[Chat] Operations

[Chat] Answer Prompt

The Chat answer prompt operation is a simple prompt request operation to the configured LLM. It uses a plain text prompt as input and responds with a plain text answer.

Chat Answer Prompt

Input Fields

Module Configuration

This refers to the Einstein AI configuration set up in the getting started section.

General Operation Field

  • Prompt: This field contains the prompt as plain text for the operation.

Additional Properties

  • Model Name: The model name to be used (default is OpenAI GPT 3.5 Turbo).
  • Probability: The model's probability to stay accurate (default is 0.8).
  • Locale: Localization information, which can include the default locale, input locale(s), and expected output locale(s) (default is en_US).

XML Configuration

Below is the XML configuration for this operation:

<mac-einstein:chat-answer-prompt 
  doc:name="Chat answer prompt" 
  doc:id="66426c0e-5626-4dfa-88ef-b09f77577261" 
  config-ref="Einstein_AI" 
  prompt="#[payload.prompt]"
/>

Output Field

This operation responds with a string payload.

Example Use Cases

The chat answer prompt operation can be used in various scenarios, such as:

  • Customer Service Agents: For customer service teams, this operation can provide quick responses to customer queries, summarize case details, and more.
  • Sales Operation Agents: For sales teams, it can help generate quick responses to potential clients, summarize sales leads, and more.
  • Marketing Agents: For marketing teams, it can assist in generating quick responses for social media interactions, creating engaging content, and more.

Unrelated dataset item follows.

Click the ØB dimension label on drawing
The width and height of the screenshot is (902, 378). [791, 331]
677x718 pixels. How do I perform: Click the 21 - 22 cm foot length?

[Chat] Generate from Messages

The Chat generate from messages operation is a prompt request operation with provided messages to the configured LLM. It uses a plain text prompt as input and responds with a plain text answer.

Chat Generate from Messages

Input Fields

Module Configuration

This refers to the Einstein AI configuration set up in the getting started section.

General Operation Field

  • Messages: This field contains the messages from which you would like to generate a chat. Example payload can be found here (opens in a new tab).

Additional Properties

  • Model Name: The model name to be used (default is OpenAI GPT 3.5 Turbo).
  • Probability: The model's probability to stay accurate (default is 0.8).
  • Locale: Localization information, which can include the default locale, input locale(s), and expected output locale(s) (default is en_US).

XML Configuration

Below is the XML configuration for this operation:

<mac-einstein:chat-generate-from-messages 
  doc:name="Chat generate from messages" 
  doc:id="94fa27f3-18ce-436c-8a5f-10b8dbfa4ea3" 
  config-ref="Einstein_AI" 
  messages="#[payload.messages]"
/>

Output Field

This operation responds with a json payload.

Example Use Cases

The chat generate from messages operation can be used in various scenarios, such as:

  • Customer Service Agents: For customer service teams, this operation can generate responses based on previous messages, providing context-aware support and summarizing conversations.
  • Sales Operation Agents: For sales teams, it can help in drafting follow-up messages, summarizing interactions with clients, and generating responses to inquiries.
  • Marketing Agents: For marketing teams, it can assist in creating engaging follow-up messages, summarizing customer interactions, and generating content based on previous conversations.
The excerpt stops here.